Stuck ferm

Winemaking Talk - Winemaking Forum

Help Support Winemaking Talk - Winemaking Forum:

This site may earn a commission from merchant affiliate links, including eBay, Amazon, and others.

Rtrent2002

Member
Joined
Oct 5, 2014
Messages
42
Reaction score
8
Hey guys. I've got a super Tuscan in the secondary with a stuck fermentation at 1.01. I've tried twice making a slurry out of EC – 1118 with warm water, sugar and some of the wine. After 12 hours it starts fizzing pretty well but then when I add it to the carboy nothing happens. I even tried racking to a bucket and back to carboy to inject a little oxygen.

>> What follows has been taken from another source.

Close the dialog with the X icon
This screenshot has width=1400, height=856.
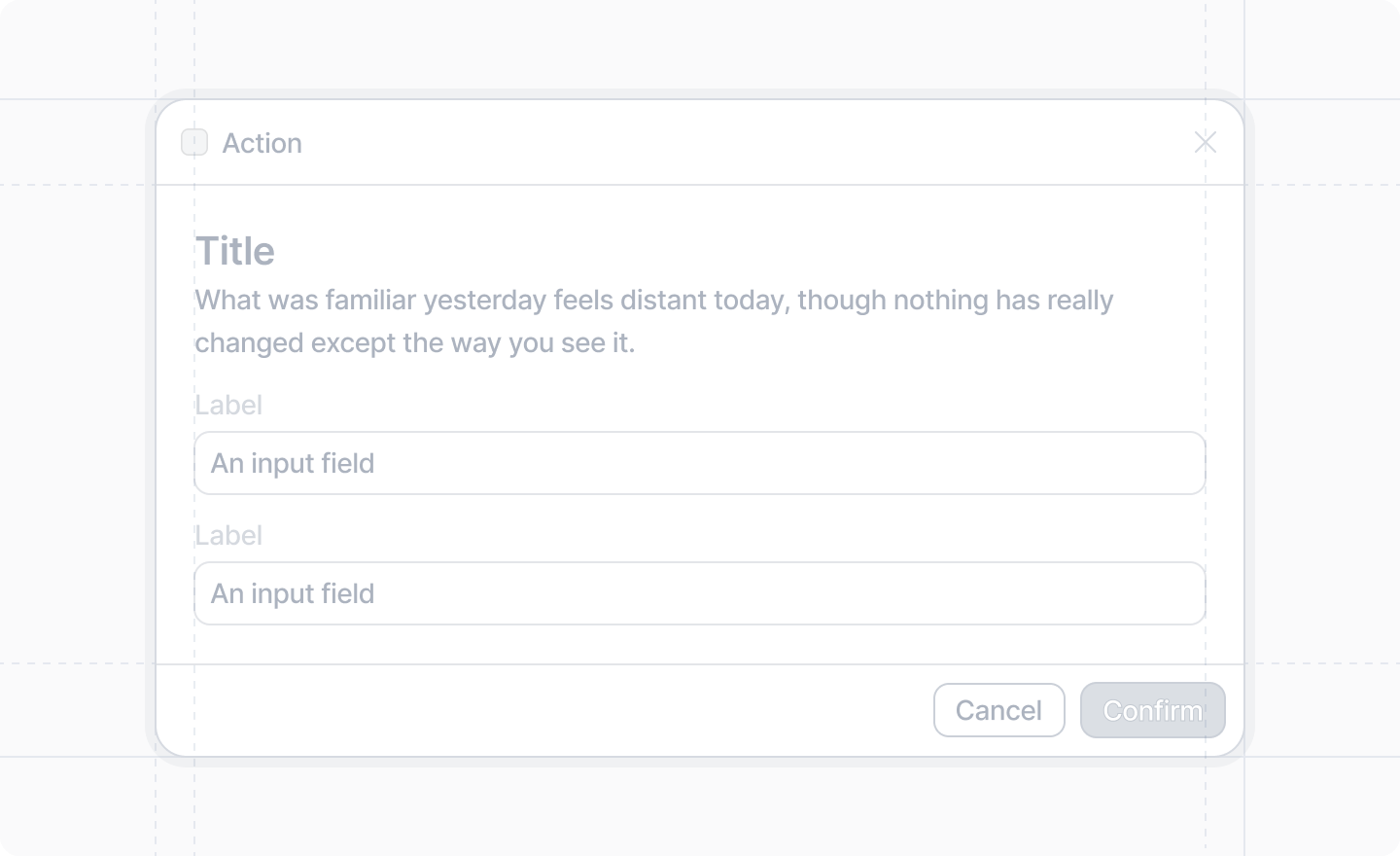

Any thoughts or ideas of how I can get this thing started up again? I don't think I'm going to be happy with this one with the residual sugar still left.

Thanks in advance!
 
what was your starting sg? And take it out of the carboy and keep it in the fermenting bucket until you can get it going.
 
Possibility that the alcohol level may be too high already??? Ergo the beginning numbers please! Have some Nutrient/booster handy as well. Do not despair!!!
 
I believe that you are wasting your time in trying to restart the fermentation. continual adding yeast is only going to make the wine eventually undrinkable. the alcohol content is to high for a restart. I would suggest racking off of any gross lees. keep it at about 70 deg and see if it will finish off by itself. otherwise make another batch and blend.
 
Saw some small bubbles this morning around the rim after racking yesterday so hoping I can get a bit more fermentation out of it. If not, I will rack again, clear and bottle. (Or blend)
 
Have you taken a hydrometer reading? That is the only way you will know if it is fermenting. And again, get it out of the carboy that is one of the biggest reasons why stuck fermentation happens
 
Last edited:
Starting SG was around 1.1 current SG is 1.01. I do see some small fizzies at the top of carboy but may move it back to the bucket tomorrow to keep it going.